Джонс предполагает, что это шутка. Фредди, изучая сандвичи под стеклом, бросает:
– Меган? Странное дело.
– Утром я ее опять видела в спортзале. Она молодец.
– Зря они завтраки сократили – теперь до обеда еле дотягиваешь, – жалуется Фредди. – Эти привозные, наверное, не так питательны.
– Вот и хорошо, – говорит Холли. – Я веду строгий учет калорий.
– Сократили только пончики, – замечает Джонс, – а они не особо питательные.
– Господи. Давайте не будем больше о пончиках, а? Мне и Роджера хватает.
– Не может быть, чтобы Роджер до сих пор думал про тот пончик, – беспокоится Холли. Фредди смотрит на нее с недоумением. – Дело закрыто. Его пончик взял Вендел, а Вендела больше нет.
– Роджер считает, что пончик взял не Вендел, – говорит Джонс, ища глазами свободный столик. – Теперь он думает на Элизабет. Слушайте, вы когда-нибудь подсаживаетесь к людям из другого отдела?
После ошеломленного молчания Фредди говорит:
– Это невозможно в принципе, Джонс.
– Кто сказал?
– Новый шимпанзе, что с тебя возьмешь. – Подходит их очередь. Фредди шлепает на стойку пять долларов, улыбается раздатчику. – Мне как обычно, спасибо.
* * *
Роджер, оставшийся один в Западном Берлине, потягивается, заложив руки за голову. Взор его блуждает. На уме у него Элизабет и пончики.

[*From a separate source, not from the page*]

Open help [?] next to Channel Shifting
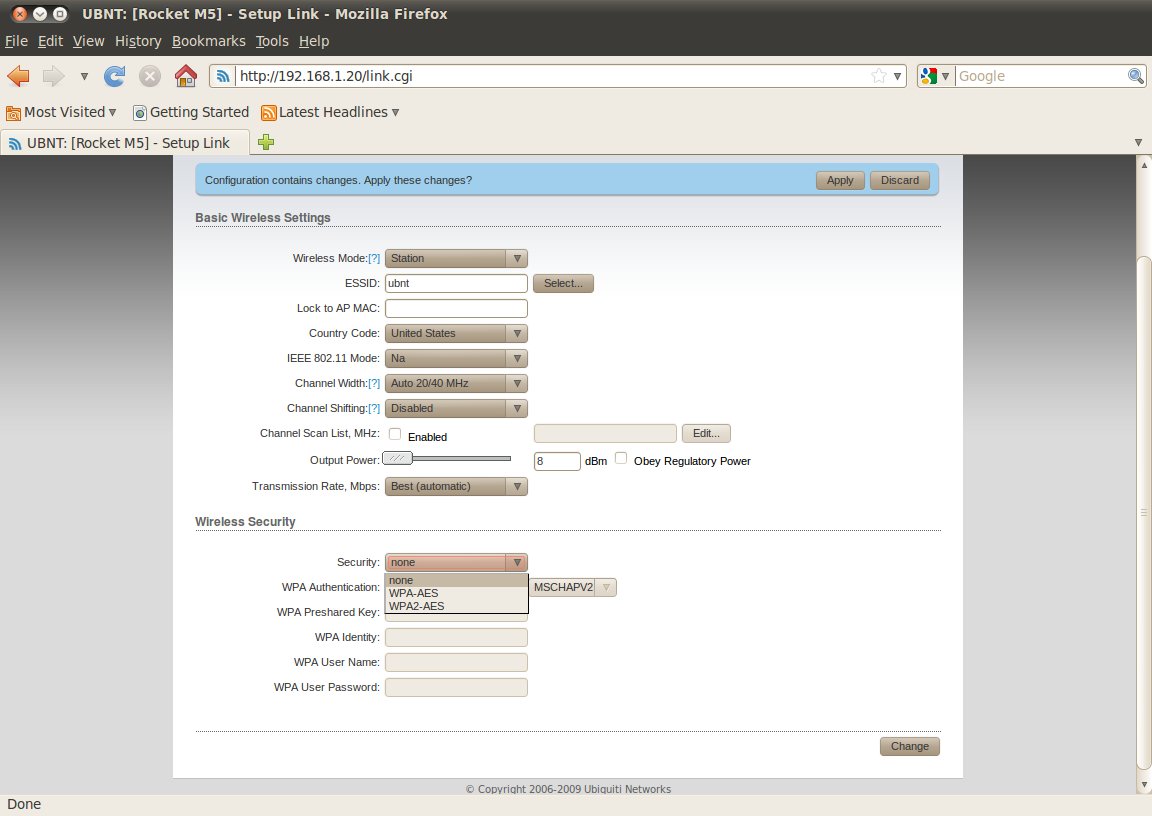Viewport: 1152px width, 816px height. coord(374,408)
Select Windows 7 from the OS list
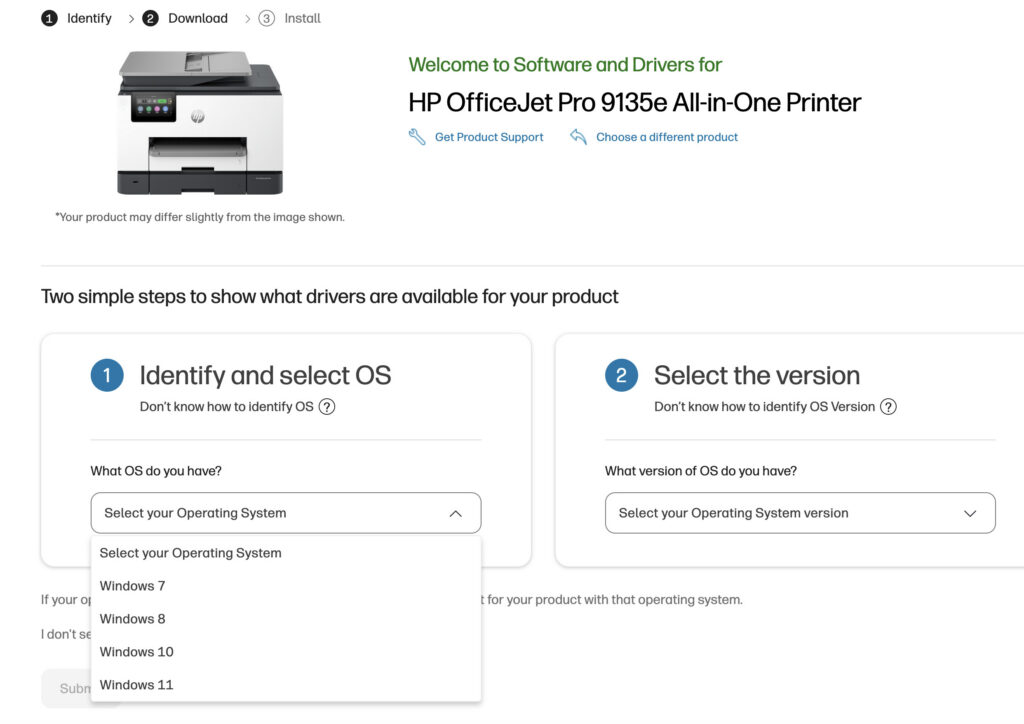 132,585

Ему ясно, что здесь с самого начала имела место подстава. Элизабет знала, что он сделает неправильный вывод и обвинит Вендела. Она им манипулировала. А теперь уж поздно наводить на нее указующий перст, поскольку Вендела выгнали – не из-за пончика, правда, но суть не в этом. Суть в том, что Вендел тут больше не работает, а потому все отдельские проблемы будут списывать на него. Роджер ориентируется в этом лучше других – он сам, переводясь в отдел продаж, повесил пару особо паскудных промашек на уволенных прежде коллег. Никто еще не уходил из «Зефира», не будучи впоследствии разоблачен как лгун, ворюга и полный кретин. Бывшие виновны в жутких перерасходах, в мошеннических заказах, в неправильно заполненных формах. Им посмертно приписываются обреченные на провал проекты. Элизабет по определению не может быть повинна в том, что можно свалить на Вендела, потому что Вендел ушел, а она пока здесь.

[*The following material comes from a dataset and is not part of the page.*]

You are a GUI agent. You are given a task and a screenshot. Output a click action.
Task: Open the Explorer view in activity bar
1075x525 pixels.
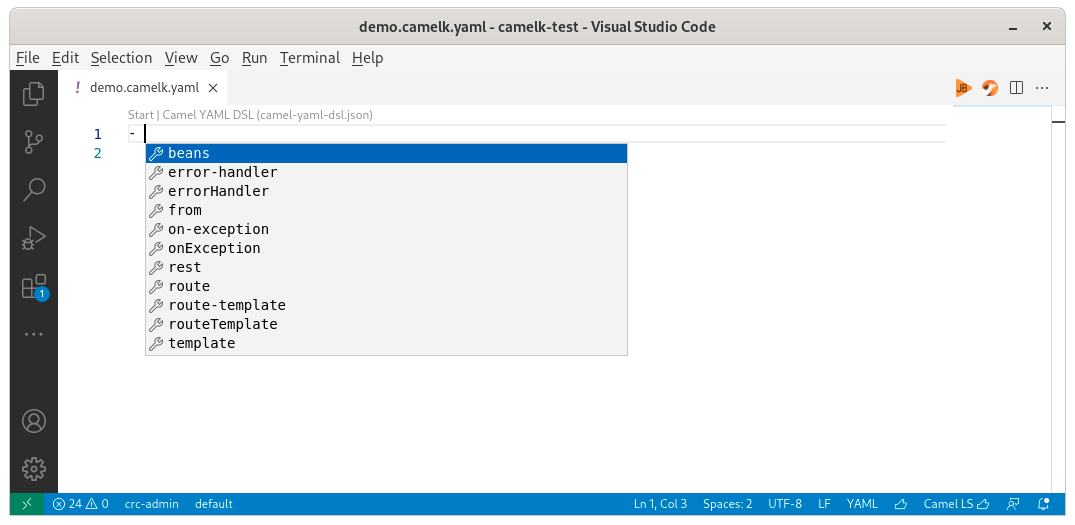(33, 94)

Она загнала Роджера в угол. Ее политические таланты отчасти восхищают его, но оставшаяся, гораздо более крупная часть не находит себе места от беспокойства. Одно дело, если Элизабет руководствовалась обидой и гневом за то, что он ни разу не позвонил ей после того перетраха. Это было бы понятно и даже приятно. Он знает, как вести себя с людьми, которые его ненавидят. Что его достает до печенок, так это мысль о неуважении. Роджер – сильный, уверенный, симпатичный мужчина – просыпается по ночам от страха, что другие вовсе не считают его таковым. В анкете, которую он заполнял при поступлении в «Зефир», был вопрос: «Что вы предпочитаете – быть успешным или пользоваться уважением?» «Вопрос на засыпку», – ответил Роджер, и это вошло в легенду.